This may be a while ago but things have not changed; only a few weeks ago a talkshow host quit his job on air after the owners of the channel refused one of the opposition leaders to appear on the show.

In the past few years satellite dishes have mushroomed on the roofs and balconies around the country. Arabic soaps and talkshows flood televisions and local versions of international concept shows quickly follow their foreign cousins with mixed results.

An Arabic version of Big Brother was not a resounding success since the rules of propriety were strictly upheld, resulting in stilted and boring versions of the shenanigans of their foreign counterparts that attract so much of the audience abroad. Ahmed Springer has not arrived on the scene yet, but I fear the worst.

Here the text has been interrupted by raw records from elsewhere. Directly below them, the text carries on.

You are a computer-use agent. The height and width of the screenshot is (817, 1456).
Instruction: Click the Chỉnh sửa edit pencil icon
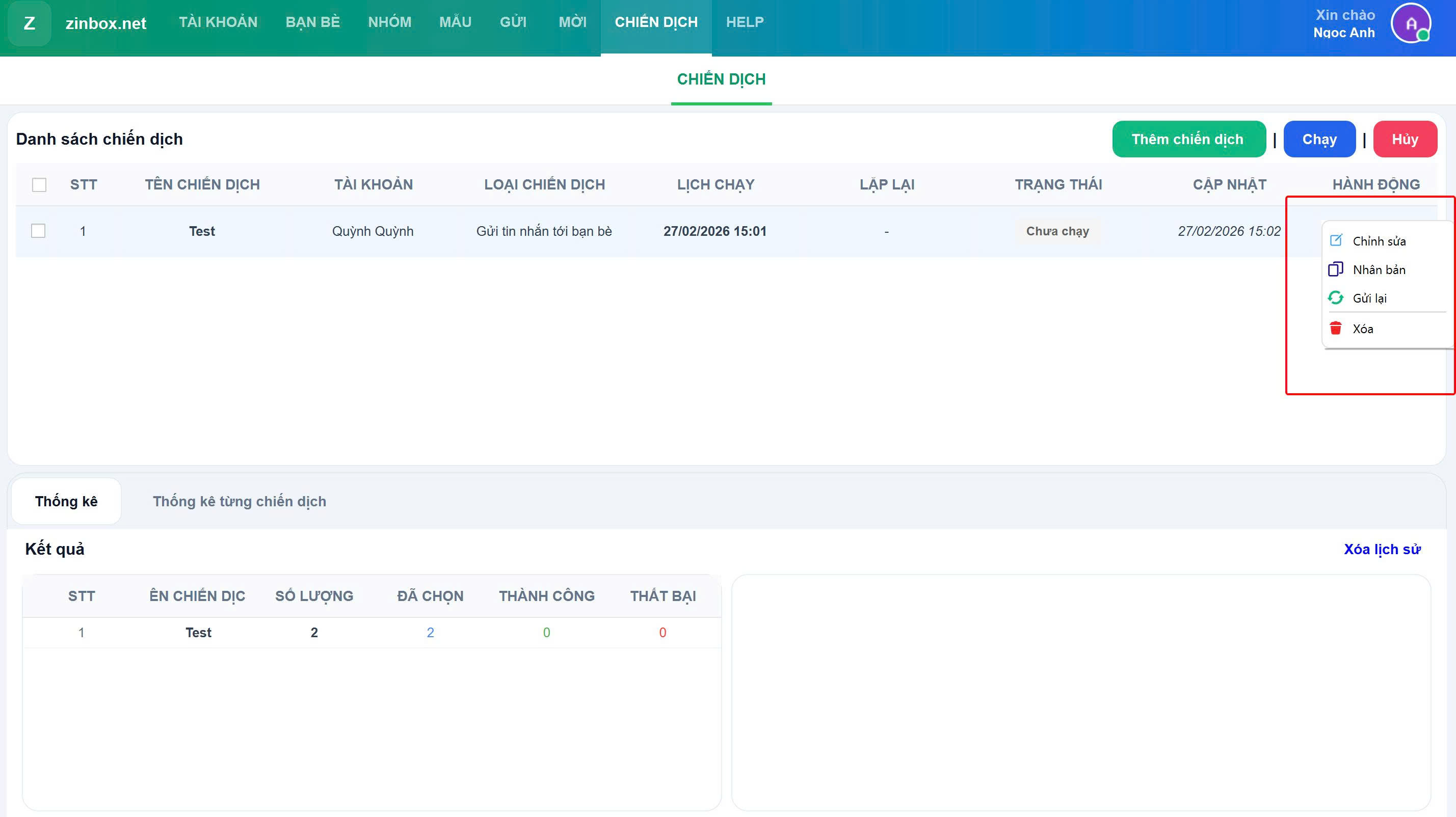coord(1336,240)
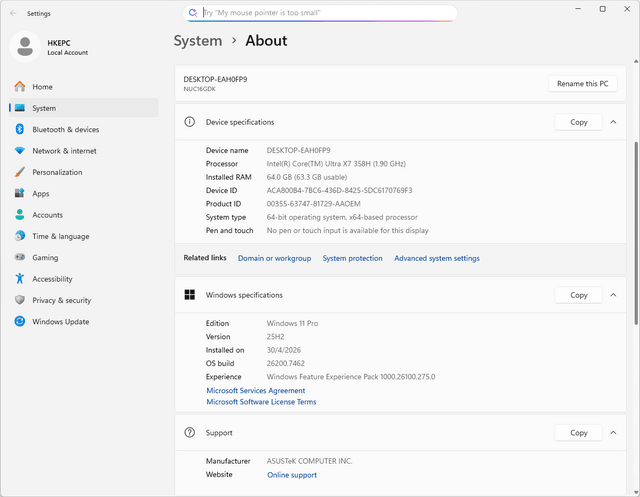This screenshot has height=497, width=640.
Task: Select the Bluetooth & devices icon
Action: pos(20,129)
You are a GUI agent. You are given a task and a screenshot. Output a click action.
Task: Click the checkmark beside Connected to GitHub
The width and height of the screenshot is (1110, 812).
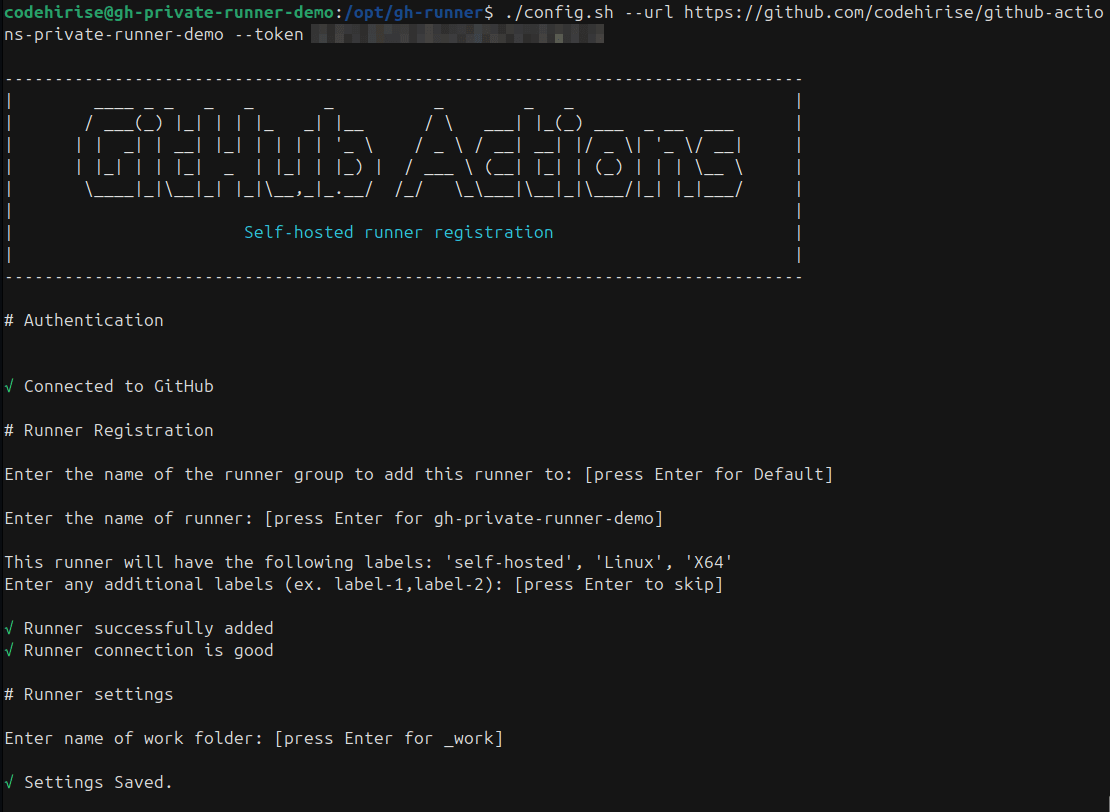[x=9, y=387]
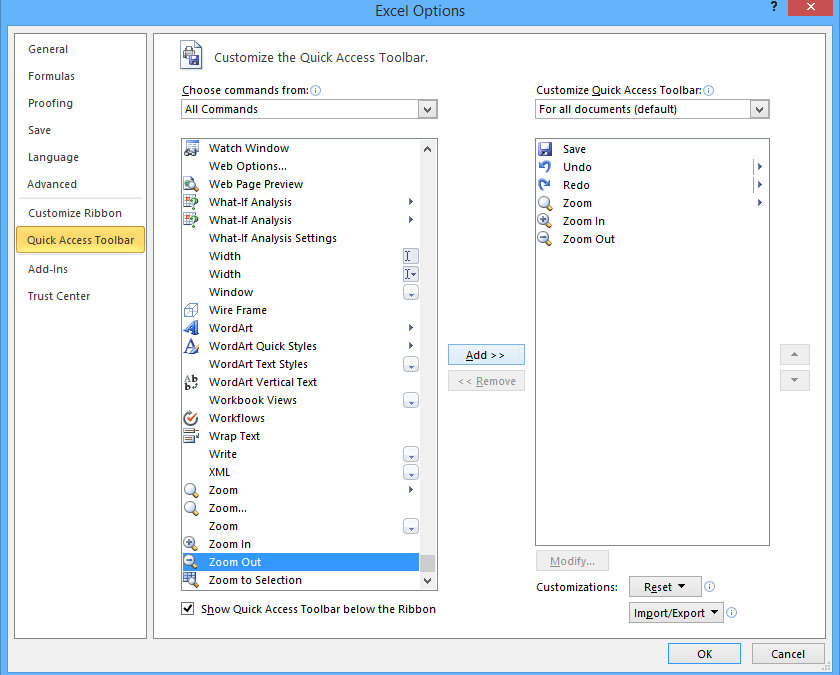The width and height of the screenshot is (840, 675).
Task: Select the Web Page Preview icon
Action: pyautogui.click(x=191, y=184)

Of late, several private channels have been added to the hundreds of available options, often broadcasting programming dedicated to a single topic or vision, from deeply conservative views to bellydancing 24/7. Music channels play habibi and wahistini songs in endless loops and owners of channels promote their own products through endless advertising campaigns.

On Wednesday one of these music channel owners launched a new ad, but unlike the others that promoted movies produced by one of his other companies, this one was a very public announcement of a very private matter. The ad announced in detail the financial arrangements and a copy of the official document of the owner’s divorce from his now ex-wife.

I have friends who were dumped by SMS shortly before their nuptials, who found out their engagement was off by a change in relationship status on Facebook but the ad that was broadcast yesterday takes the cake in callousness, revenge and humiliation because of the sheer number of people who saw it passing by on TV.

I miss the days when those that ruled the airwaves retained a basic modicum of dignity and dirty laundry remained unaired.